The Research Brief is a short take about interesting academic work.
The Big Idea
Racial inequality in home values is greater today than it was 40 years ago, with homes in white neighborhoods appreciating $200,000 more since 1980 than comparable homes in similar communities of color.
Our new research on home appraisals shows neighborhood racial composition still drives unequal home values, despite laws that forbid real estate professionals from explicitly using race when evaluating a property’s worth. Published in the journal Social Problems, our study finds this growing inequality results from both historical policies and contemporary practices.
In the 1930s, the federal government institutionalized a process for evaluating how much a property was worth. Often called redlining, this process used neighborhood racial and socioeconomic composition to determine home values. Homes in white communities were deemed more valuable than identical dwellings in communities of color.
Legislative action in the late 1960s and 1970s prohibited this practice. But the law allowed appraisers to use past sale prices to determine home values. Our research shows how using old, race-based sale prices ensured appraisers continued to define homes in white neighborhoods as worth more than similar homes in Black and Latino communities. Racism was baked into the system.
Real estate professionals compound these historical inequalities by assuming communities of color are undesirable, even when real estate demand suggests otherwise.
Why It Matters
For most U.S. families, their home is their greatest asset. As their home appreciates in value, their wealth increases, enabling them to fund their retirement, their children’s college educations or unexpected expenses like large medical bills.

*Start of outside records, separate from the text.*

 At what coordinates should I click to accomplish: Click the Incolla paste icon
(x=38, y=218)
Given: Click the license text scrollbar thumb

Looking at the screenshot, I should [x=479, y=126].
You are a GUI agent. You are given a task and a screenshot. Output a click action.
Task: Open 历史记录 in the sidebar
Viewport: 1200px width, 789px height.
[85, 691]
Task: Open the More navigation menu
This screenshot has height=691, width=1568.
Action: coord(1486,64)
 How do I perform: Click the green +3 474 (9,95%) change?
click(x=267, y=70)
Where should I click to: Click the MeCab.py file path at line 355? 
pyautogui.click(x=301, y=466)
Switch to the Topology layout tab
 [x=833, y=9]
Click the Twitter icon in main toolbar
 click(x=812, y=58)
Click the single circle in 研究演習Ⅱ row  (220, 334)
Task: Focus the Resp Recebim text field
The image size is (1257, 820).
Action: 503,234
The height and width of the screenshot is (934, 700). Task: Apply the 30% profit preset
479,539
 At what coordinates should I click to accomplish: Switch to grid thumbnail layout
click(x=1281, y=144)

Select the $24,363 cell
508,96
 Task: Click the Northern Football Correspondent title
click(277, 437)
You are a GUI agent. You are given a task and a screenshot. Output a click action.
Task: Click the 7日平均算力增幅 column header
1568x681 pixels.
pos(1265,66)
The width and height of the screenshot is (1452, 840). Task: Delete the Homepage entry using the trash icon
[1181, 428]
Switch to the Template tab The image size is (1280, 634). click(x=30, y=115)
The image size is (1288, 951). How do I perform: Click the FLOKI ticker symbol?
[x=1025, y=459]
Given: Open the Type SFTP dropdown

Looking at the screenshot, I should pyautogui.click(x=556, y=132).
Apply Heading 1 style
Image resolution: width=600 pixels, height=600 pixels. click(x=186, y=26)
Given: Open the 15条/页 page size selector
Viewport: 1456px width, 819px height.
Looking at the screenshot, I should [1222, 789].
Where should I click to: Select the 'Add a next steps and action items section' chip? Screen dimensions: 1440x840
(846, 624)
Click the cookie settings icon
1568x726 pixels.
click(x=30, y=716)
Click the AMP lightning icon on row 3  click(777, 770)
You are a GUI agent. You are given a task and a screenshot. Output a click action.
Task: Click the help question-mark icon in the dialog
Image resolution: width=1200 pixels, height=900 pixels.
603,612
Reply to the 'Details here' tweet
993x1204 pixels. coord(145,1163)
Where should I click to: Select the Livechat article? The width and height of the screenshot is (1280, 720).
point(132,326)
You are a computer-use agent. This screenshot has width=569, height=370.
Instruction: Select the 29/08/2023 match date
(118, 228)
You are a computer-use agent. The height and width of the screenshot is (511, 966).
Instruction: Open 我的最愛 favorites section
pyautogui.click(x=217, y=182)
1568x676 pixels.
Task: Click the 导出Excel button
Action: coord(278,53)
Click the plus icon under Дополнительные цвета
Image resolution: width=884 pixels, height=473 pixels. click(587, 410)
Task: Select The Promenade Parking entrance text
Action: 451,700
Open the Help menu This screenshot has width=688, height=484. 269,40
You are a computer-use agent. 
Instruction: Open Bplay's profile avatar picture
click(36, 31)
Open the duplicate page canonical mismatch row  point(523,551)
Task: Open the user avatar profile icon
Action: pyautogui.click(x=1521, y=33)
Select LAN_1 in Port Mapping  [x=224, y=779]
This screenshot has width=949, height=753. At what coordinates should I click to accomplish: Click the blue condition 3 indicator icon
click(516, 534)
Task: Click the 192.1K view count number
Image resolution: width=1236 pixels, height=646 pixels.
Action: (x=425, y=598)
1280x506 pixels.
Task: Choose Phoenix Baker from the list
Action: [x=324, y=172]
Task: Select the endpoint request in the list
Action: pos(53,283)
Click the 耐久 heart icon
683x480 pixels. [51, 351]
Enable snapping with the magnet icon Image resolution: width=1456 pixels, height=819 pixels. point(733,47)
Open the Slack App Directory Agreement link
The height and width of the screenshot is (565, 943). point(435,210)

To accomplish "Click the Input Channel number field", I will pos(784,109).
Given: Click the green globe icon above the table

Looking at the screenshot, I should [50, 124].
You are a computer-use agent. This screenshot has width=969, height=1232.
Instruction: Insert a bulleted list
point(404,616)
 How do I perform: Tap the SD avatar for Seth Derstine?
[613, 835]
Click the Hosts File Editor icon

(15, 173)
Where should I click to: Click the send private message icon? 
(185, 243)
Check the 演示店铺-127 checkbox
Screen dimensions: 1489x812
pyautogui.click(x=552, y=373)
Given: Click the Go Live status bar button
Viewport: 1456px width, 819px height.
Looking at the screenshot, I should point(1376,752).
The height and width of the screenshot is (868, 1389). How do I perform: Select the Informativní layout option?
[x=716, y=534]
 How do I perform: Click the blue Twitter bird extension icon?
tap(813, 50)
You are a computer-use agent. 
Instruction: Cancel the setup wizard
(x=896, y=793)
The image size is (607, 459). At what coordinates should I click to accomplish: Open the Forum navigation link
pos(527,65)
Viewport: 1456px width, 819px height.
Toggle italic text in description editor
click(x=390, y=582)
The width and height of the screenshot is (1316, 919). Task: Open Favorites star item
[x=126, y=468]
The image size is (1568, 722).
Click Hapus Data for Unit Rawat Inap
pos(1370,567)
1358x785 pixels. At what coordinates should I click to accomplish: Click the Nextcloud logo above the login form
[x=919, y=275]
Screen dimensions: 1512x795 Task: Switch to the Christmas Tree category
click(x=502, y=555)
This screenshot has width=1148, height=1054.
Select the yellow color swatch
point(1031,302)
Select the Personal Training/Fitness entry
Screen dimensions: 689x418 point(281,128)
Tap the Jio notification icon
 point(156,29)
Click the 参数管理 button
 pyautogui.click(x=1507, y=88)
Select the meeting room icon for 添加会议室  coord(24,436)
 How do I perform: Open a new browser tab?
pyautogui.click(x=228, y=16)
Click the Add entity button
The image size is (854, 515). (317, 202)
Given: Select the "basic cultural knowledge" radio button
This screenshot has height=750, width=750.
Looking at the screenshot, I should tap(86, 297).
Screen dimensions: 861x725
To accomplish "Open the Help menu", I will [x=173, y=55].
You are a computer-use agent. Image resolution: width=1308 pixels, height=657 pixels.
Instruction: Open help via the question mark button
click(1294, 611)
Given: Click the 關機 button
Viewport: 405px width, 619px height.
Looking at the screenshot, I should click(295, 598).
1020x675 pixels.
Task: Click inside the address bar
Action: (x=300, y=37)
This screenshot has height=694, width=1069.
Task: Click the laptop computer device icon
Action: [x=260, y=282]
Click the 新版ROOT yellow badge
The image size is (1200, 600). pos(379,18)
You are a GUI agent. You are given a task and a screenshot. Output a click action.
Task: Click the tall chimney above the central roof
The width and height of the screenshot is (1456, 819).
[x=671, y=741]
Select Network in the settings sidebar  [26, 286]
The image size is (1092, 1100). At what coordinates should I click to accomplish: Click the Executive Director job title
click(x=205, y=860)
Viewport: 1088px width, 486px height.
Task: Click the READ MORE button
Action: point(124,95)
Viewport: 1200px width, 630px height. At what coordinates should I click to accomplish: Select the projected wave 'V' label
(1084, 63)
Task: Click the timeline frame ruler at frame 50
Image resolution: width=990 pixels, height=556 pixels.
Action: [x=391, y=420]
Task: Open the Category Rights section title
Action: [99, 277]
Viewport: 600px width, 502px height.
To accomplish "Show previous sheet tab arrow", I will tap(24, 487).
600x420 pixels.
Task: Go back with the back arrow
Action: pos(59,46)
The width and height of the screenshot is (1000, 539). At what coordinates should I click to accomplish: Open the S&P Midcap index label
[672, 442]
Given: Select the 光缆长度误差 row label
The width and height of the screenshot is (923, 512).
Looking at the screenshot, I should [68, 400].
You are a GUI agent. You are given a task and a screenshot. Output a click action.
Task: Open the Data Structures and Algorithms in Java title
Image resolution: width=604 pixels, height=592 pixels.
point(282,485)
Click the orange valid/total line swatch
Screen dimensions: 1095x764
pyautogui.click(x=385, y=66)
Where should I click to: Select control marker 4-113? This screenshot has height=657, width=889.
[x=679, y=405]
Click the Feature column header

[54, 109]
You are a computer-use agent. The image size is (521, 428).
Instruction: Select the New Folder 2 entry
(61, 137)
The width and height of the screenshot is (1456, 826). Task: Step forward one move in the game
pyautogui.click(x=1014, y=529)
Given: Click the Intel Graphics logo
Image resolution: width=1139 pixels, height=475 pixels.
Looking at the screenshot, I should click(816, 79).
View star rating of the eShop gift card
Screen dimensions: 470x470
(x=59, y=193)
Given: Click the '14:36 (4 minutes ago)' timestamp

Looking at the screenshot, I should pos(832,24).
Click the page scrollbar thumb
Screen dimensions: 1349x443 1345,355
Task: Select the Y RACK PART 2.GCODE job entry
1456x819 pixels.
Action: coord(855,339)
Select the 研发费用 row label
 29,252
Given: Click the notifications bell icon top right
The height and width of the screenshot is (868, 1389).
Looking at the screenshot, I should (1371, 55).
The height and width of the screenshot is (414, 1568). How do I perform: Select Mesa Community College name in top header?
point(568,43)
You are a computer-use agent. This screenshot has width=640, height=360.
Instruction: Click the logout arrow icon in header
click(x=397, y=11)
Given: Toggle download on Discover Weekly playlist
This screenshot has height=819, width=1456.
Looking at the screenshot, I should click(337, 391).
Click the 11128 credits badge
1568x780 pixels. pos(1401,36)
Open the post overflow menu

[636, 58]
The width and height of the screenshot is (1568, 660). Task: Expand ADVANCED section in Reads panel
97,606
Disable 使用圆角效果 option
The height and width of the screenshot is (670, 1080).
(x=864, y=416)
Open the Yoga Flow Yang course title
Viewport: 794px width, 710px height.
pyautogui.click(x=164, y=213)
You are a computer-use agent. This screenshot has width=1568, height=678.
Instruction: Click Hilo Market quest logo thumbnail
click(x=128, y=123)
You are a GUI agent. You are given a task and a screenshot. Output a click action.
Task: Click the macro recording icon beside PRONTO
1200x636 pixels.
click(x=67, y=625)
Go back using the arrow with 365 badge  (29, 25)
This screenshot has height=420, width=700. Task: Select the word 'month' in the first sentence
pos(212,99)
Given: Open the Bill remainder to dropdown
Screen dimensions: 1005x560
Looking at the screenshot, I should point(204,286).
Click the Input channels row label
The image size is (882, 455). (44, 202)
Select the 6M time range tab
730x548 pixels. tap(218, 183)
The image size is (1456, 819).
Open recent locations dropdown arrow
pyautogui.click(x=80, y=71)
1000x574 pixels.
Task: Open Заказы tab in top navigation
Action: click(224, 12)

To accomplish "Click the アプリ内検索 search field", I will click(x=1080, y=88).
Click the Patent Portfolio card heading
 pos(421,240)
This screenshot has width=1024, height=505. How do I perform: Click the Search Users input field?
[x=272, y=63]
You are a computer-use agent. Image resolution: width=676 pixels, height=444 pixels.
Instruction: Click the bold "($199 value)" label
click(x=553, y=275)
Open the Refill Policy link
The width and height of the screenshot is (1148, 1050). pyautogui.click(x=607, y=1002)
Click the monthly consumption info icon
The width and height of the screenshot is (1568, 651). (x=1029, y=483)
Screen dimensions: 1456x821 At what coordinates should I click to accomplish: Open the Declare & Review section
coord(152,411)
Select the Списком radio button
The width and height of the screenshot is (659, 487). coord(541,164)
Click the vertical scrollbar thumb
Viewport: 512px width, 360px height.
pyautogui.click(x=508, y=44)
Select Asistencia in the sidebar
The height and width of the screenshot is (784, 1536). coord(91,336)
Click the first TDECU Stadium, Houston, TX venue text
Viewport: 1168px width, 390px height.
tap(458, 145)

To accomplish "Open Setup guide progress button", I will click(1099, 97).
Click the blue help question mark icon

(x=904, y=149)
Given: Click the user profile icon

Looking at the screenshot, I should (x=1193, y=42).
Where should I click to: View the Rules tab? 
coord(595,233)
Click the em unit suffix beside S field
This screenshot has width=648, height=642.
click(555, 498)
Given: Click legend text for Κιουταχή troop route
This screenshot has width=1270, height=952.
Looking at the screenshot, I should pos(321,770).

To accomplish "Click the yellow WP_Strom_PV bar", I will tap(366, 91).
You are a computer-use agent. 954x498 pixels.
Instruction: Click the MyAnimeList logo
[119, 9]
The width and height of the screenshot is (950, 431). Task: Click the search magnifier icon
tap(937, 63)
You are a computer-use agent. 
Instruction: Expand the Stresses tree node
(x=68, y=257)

The racial inequality in home values and appreciation rates has created a large and increasing racial wealth gap. On average, U.S. white families have 20 times more wealth than families of color. Our research identifies increasing racial inequality in home values as a key reason this gap persists and has doubled since 1980.
These growing gaps don’t affect just homeowners. They also affect renters. Since 1980, real estate prices have risen far faster than inflation, incomes and prices of consumer goods like food or clothing. As a result, housing costs now make up a larger proportion of residents’ expenses.
Families who have historically owned homes in white neighborhoods can afford these increased costs because their appreciating home values have expanded their relative wealth. But for everyone else, high housing costs are a burden. For many renters, high housing costs combined with stagnant wages have created an acute and worsening affordable housing crisis. Many struggle to remain housed —including during the pandemic— and very few can save enough to transition into home ownership.
Finally, because the property taxes that pay for physical infrastructure, public services and other amenities are determined based on real estate values, the higher home values in white neighborhoods enable better-funded schools, libraries, parks and utilities—even essential services like clean water.
What Still Isn’t Known
Reparations for those hurt by racist federal housing policies and new legal standards for property appraising are proposals that could make important first steps toward equity. But fully addressing racism in real estate will require reshaping the very foundations of the U.S. housing market.